Syora Dewi and Rahkmat Aritin, natives and citizens of Indonesia, petition for review of the Board of Immigration Appeals’ (“BIA”) order dismissing their appeal from an immigration judge’s decision denying their application for asylum. Our jurisdiction is governed by 8 U.S.C. § 1252. We review for substantial evidence the agency’s factual findings. Wakkary v. Holder, 558 F.3d 1049, 1056 (9th Cir.2009). We deny in part and dismiss in part the petition for review.

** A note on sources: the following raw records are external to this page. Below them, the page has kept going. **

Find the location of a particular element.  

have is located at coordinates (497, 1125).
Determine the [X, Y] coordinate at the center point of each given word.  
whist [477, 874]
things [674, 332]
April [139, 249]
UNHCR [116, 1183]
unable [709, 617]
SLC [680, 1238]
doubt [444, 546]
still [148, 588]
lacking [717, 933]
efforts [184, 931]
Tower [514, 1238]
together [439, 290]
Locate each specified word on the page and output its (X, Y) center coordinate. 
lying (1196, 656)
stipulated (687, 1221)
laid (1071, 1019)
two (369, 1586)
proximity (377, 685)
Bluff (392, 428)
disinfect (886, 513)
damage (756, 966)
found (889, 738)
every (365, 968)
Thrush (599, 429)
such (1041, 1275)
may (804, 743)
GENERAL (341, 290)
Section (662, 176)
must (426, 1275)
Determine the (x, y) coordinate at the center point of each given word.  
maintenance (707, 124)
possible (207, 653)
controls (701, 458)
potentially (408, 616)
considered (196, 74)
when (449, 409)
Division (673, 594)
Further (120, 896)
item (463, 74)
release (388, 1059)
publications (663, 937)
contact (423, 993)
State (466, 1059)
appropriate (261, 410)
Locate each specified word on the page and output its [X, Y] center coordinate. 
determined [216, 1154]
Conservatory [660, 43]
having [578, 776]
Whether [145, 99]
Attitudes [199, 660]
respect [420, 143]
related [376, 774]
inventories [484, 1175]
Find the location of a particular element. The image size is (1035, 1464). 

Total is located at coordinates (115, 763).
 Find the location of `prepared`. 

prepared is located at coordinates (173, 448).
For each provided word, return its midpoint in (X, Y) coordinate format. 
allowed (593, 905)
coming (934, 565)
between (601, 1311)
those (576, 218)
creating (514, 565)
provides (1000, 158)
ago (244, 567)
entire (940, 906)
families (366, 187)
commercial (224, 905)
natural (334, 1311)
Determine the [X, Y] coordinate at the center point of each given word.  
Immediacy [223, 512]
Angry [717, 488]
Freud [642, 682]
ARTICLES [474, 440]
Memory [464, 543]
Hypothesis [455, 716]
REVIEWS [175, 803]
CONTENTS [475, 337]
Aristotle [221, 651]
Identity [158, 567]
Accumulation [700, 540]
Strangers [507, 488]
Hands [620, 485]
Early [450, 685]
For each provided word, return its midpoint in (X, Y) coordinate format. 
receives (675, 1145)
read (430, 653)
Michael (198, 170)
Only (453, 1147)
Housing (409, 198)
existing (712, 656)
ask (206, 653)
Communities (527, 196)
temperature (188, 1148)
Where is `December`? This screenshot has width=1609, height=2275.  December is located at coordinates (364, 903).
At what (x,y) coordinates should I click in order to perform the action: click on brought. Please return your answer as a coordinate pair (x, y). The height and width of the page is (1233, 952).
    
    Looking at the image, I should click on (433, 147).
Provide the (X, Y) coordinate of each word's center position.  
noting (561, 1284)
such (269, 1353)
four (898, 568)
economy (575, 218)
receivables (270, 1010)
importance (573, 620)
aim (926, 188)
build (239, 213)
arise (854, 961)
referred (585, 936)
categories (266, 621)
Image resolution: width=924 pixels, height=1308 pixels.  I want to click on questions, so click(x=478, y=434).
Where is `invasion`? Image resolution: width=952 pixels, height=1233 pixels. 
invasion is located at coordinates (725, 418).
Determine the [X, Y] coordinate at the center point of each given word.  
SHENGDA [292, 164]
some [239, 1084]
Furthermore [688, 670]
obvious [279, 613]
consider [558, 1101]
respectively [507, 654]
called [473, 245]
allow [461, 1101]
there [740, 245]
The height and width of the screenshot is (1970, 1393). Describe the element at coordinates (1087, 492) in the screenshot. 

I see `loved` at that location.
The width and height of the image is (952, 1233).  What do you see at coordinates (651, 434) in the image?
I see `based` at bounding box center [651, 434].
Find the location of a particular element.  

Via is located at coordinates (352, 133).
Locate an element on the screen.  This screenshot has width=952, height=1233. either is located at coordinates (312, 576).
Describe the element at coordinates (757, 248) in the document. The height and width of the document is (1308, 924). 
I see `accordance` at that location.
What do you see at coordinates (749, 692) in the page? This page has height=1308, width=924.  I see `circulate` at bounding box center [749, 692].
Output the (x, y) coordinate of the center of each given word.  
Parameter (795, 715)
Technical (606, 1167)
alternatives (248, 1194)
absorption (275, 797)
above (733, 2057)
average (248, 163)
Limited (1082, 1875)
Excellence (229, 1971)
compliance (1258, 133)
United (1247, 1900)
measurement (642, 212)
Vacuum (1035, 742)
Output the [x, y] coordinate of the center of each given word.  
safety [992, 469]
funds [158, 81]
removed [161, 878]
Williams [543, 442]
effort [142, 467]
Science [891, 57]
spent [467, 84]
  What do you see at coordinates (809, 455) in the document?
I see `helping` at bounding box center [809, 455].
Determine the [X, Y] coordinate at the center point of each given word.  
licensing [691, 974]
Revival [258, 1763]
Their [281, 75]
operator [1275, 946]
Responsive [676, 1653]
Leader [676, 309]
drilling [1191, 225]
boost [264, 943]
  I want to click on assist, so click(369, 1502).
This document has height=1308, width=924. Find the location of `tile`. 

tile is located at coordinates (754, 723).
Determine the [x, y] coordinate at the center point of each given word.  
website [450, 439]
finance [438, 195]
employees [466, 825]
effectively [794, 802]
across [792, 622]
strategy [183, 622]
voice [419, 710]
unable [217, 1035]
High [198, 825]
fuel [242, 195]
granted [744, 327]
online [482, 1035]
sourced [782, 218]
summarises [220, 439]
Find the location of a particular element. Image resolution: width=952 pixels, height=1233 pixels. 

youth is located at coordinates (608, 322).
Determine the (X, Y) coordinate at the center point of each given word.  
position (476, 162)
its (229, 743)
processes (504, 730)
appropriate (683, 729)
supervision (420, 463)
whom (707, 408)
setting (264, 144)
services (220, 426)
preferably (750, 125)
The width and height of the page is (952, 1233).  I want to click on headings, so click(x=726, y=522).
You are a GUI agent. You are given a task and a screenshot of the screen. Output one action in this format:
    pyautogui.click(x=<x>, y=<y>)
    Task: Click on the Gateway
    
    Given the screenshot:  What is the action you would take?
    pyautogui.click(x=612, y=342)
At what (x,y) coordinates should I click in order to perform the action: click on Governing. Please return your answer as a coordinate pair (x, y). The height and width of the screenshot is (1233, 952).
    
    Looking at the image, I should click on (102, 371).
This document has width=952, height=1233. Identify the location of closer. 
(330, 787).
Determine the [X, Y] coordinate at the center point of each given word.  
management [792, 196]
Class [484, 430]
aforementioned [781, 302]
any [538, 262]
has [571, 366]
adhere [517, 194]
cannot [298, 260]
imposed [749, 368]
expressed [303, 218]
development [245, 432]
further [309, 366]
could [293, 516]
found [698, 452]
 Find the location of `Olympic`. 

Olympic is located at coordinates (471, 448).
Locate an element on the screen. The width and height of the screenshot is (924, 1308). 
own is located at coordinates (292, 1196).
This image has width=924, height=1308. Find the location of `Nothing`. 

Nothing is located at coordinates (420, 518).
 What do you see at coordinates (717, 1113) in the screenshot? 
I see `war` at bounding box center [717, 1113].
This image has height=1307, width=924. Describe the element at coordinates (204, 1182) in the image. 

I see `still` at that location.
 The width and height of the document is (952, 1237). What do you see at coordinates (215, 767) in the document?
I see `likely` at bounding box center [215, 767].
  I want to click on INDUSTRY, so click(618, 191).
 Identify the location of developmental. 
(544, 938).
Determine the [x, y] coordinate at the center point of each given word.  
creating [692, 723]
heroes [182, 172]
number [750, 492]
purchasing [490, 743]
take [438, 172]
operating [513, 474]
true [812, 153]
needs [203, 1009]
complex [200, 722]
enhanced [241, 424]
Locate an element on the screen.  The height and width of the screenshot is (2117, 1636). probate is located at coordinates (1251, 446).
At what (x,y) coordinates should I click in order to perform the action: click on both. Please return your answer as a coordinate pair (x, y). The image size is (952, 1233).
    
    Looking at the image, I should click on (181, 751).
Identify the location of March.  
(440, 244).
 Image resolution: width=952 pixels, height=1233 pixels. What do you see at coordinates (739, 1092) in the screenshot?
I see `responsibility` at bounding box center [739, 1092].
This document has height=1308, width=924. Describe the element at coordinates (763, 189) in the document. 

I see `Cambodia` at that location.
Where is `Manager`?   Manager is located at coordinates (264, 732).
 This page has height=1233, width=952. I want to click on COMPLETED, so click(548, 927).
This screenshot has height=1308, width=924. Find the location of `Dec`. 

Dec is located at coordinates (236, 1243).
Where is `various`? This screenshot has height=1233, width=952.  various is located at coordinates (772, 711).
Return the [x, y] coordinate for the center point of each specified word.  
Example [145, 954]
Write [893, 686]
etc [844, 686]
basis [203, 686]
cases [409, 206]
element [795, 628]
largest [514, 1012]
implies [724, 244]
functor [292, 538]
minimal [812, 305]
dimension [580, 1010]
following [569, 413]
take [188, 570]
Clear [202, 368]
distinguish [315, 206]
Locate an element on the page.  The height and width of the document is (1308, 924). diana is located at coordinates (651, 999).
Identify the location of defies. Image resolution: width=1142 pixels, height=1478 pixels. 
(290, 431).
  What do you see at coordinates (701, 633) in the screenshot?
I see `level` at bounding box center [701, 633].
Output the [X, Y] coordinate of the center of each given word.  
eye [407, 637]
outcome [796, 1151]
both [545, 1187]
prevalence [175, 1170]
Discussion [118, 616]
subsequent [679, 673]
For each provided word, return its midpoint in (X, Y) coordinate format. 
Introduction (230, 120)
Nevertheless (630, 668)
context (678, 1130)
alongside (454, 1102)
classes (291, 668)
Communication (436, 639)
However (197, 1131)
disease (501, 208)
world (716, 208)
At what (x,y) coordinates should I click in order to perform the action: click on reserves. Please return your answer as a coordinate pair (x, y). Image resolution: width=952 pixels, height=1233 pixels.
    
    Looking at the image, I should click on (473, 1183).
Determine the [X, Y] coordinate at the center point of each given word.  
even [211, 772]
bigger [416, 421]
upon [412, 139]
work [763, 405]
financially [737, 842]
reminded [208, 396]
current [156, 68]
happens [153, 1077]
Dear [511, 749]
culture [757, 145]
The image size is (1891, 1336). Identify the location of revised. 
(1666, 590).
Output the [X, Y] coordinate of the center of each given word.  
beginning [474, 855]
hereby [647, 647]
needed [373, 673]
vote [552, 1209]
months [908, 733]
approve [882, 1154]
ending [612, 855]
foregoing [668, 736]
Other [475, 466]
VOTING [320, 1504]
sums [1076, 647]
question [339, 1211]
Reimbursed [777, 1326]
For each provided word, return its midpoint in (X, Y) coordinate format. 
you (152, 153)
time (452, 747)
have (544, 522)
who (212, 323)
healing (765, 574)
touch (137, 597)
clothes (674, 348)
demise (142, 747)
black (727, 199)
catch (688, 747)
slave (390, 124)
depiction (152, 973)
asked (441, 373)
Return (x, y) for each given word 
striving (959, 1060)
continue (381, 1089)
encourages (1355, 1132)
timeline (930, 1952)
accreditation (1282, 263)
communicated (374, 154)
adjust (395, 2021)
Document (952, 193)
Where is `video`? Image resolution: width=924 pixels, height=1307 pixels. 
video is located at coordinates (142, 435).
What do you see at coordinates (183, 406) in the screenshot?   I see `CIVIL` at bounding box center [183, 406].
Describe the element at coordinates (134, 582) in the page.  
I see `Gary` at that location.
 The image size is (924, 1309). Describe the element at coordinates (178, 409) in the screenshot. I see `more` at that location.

Petitioners do not challenge the BIA’s finding that the harm they faced at the hands of Dewi’s family did not rise to the level of persecution. See Martinez-Serrano v. INS, 94 F.3d 1256, 1259-60 (9th Cir.1996) (issues not specifically raised and supported by argument are deemed abandoned). With respect to their future fear, substantial evidence supports the BIA’s finding that petitioners failed to provide sufficient evidence to establish a well-founded fear of persecution, see Nagoulko v. INS, 333 F.3d 1012, 1018 (9th Cir.2003) (possibility of future persecution too speculative), and they failed to demonstrate that internal relocation would not be a reasonable option, see Gonzalez-Medina v. Holder, 641 F.3d 333, 338 (9th Cir.2011). We lack jurisdiction to consider petitioners’ new claims regarding a disfavored group analysis and a pattern or practice of persecution. See Barron v. Ashcroft, 358 F.3d 674, 678 (9th Cir.2004) (the court lacks jurisdiction to review contentions not raised before the BIA). Petitioners did not raise these contentions to the BIA; they argued only that they feared harm from powerful family members. Thus, petitioners’ asylum claim fails.

Petitioners’ request for oral argument is denied.

PETITION FOR REVIEW DENIED in part; DISMISSED in part. 
      
       This disposition is not appropriate for publication and is not precedent except as provided by 9th Cir. R. 36-3.